General Surgery Department, 162307Istanbul Bagcilar Training and Research Hospital, Istanbul, Turkey.
Surg Innov. 2021 Apr;28(2):236-238. doi: 10.1177/1553350620962892. Epub 2020 Sep 30.
The disease caused by the 2019 novel coronavirus is known predominantly for its respiratory outcomes; a subset of critically ill patients demonstrates clinically remarkable hypercoagulability in which thrombotic events range from acute pulmonary embolism in patients with COVID-19 pneumonia to extremity ischemia. Our observational study aimed to describe the incidence and characteristics, as well as clinical outcomes, of patients presenting and treated for mesenteric ischemia during the COVID-19 pandemic. Between March 13 and May 13, 2020, 60 patients operated for emergency reasons were analyzed, and it was noticed that 5 of the 6 COVID-positive patients were operated due to mesenteric ischemia. Five of sixty patients (83.3%) applied to our emergency clinic with COVID-19 positive and acute abdomen. Two of them (40%) did not have any comorbidities. All of them (%100) were male. There were no complications and only 1 death (20%). Mean leukocyte, neutrophil, and platelet levels were within the normal range, while the lymphocyte level was near the lower limit. C-Reactive Protein was above the limit in all patients. The mean levels of International Normalized Ratio, Platelet, and Activated Partial Thromboplastin Time were above the limits. While D-dimer levels were close to the upper limit; fibrinogen levels were above the normal limit for each patient. The presence of hypercoagulation status in critical COVID-19 patients should be observed closely, and anticoagulation therapy can be considered in selected patients. More clinical data are needed to examine the role of anticoagulation in COVID-19 treatment.

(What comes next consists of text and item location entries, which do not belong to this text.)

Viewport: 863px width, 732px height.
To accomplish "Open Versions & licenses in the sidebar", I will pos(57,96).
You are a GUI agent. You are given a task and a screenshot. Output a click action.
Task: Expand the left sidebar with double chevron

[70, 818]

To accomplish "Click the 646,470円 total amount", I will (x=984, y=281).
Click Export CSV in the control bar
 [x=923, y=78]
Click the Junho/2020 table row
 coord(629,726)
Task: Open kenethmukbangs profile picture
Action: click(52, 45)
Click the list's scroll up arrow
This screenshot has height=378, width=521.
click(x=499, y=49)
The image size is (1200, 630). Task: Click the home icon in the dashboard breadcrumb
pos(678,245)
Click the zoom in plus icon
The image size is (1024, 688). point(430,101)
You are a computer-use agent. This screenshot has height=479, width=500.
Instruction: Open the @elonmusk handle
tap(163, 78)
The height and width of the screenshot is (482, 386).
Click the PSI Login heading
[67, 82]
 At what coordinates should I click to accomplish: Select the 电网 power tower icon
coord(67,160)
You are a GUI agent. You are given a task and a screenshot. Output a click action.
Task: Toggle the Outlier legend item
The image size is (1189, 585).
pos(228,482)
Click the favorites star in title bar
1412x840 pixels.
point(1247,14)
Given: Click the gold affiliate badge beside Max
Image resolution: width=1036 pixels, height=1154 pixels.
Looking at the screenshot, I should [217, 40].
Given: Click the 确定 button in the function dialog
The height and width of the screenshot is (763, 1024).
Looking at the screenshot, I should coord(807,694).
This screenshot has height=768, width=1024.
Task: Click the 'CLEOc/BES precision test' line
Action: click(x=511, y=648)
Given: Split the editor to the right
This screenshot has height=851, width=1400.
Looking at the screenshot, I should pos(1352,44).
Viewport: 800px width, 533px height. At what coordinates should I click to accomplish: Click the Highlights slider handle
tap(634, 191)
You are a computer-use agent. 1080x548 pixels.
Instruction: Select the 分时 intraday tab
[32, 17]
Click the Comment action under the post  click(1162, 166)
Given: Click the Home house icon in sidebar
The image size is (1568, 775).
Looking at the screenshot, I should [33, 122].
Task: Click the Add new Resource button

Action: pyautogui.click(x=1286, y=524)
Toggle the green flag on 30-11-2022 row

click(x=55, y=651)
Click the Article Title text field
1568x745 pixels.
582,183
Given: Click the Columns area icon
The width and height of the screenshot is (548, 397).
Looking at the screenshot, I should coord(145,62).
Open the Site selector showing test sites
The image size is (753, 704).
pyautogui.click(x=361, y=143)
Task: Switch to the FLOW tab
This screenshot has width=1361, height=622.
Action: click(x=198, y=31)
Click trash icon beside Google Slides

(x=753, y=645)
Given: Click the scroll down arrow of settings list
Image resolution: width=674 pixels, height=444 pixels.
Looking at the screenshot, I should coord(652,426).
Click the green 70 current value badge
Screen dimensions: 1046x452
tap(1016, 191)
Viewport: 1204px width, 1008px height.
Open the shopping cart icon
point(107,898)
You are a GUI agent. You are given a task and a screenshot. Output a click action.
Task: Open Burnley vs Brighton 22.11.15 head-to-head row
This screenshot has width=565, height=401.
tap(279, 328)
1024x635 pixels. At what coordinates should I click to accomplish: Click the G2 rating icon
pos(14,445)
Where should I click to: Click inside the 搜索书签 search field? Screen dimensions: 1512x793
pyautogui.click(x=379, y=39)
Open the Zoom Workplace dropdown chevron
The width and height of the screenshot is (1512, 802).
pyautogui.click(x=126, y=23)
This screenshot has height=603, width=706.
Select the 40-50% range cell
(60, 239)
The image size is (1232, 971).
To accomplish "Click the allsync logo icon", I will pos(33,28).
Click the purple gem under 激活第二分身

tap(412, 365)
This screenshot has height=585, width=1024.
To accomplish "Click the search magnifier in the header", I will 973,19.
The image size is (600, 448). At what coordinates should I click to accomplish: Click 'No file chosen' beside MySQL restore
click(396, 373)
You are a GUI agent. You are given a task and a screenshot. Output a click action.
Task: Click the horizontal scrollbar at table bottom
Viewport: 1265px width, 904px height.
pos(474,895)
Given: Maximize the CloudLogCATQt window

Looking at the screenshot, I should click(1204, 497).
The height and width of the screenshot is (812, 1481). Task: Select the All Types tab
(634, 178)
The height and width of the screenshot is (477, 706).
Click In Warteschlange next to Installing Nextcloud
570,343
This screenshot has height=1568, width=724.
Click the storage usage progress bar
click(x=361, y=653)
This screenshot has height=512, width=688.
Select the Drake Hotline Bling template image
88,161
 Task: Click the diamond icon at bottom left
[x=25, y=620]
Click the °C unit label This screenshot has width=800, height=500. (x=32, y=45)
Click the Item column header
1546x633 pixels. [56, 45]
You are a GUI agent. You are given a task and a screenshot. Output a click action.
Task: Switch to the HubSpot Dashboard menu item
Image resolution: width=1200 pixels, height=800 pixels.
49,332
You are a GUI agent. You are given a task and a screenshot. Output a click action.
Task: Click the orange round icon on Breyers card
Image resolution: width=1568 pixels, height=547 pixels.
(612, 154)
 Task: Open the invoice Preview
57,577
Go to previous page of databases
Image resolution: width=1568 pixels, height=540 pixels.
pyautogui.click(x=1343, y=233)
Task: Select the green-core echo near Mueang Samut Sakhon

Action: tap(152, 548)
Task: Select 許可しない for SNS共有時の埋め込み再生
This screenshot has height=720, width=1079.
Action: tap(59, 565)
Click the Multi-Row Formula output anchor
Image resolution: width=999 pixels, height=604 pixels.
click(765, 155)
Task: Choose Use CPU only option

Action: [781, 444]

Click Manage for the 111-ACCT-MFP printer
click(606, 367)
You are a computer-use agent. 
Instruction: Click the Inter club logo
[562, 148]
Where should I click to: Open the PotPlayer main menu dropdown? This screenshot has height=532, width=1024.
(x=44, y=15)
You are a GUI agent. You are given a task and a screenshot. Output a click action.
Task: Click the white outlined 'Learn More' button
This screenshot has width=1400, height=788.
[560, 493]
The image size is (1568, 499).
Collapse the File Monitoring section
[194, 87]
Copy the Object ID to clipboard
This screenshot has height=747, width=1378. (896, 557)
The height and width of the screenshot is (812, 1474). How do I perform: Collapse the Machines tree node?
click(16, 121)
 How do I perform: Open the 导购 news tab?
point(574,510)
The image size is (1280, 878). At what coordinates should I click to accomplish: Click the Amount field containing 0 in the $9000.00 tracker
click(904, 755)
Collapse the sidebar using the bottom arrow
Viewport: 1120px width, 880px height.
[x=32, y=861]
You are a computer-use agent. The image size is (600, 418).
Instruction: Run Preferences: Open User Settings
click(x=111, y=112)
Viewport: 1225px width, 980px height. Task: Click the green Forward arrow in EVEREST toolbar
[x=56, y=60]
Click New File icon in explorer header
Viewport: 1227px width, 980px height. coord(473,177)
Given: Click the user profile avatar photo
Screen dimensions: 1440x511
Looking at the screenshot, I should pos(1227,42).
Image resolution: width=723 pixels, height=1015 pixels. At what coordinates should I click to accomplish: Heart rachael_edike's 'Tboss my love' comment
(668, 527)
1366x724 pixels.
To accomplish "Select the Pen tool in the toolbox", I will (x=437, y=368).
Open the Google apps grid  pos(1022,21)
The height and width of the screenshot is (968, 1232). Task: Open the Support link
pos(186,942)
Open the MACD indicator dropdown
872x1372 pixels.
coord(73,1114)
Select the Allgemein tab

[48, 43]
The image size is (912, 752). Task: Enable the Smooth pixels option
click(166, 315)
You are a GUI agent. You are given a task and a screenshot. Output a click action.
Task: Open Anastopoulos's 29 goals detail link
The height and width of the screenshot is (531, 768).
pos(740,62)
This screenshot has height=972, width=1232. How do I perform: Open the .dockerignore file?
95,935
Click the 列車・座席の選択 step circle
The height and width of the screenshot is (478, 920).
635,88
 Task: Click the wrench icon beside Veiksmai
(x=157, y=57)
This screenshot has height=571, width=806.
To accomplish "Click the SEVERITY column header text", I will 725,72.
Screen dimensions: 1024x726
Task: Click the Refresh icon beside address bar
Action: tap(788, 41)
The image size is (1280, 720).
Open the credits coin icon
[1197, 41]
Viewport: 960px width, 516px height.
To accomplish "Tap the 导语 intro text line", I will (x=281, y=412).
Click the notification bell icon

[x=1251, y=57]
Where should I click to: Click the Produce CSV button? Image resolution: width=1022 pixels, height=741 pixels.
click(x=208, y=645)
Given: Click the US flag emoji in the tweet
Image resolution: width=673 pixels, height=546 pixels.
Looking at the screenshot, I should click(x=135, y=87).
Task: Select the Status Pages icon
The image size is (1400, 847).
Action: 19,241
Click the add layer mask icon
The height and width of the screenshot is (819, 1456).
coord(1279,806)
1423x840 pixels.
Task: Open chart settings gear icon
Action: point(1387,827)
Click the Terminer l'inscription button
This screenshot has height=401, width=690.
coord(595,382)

由 2019 年新型冠状病毒引起的疾病主要表现为呼吸道疾病;一部分危重症患者表现出明显的高凝状态,其中血栓事件范围从 COVID-19 肺炎患者的急性肺栓塞到四肢缺血。我们的观察性研究旨在描述 COVID-19 大流行期间出现并接受肠系膜缺血治疗的患者的发病率、特征以及临床结局。在 2020 年 3 月 13 日至 5 月 13 日期间,分析了 60 例因紧急原因而接受手术的患者,注意到 6 例 COVID 阳性患者中有 5 例因肠系膜缺血而接受手术。在 60 例患者中,有 5 例(83.3%)因 COVID-19 阳性和急性腹痛就诊于我们的急诊室。其中 2 例(40%)没有任何合并症。他们均为男性(100%)。没有并发症,仅 1 例死亡(20%)。白细胞、中性粒细胞和血小板水平均值均在正常范围内,而淋巴细胞水平接近下限。所有患者的 C 反应蛋白均高于正常值。国际标准化比值、血小板和活化部分凝血活酶时间的平均水平均高于正常值。D-二聚体水平接近上限;纤维蛋白原水平均高于每位患者的正常上限。应密切观察危重症 COVID-19 患者的高凝状态,并可考虑在选定的患者中进行抗凝治疗。需要更多的临床数据来研究抗凝在 COVID-19 治疗中的作用。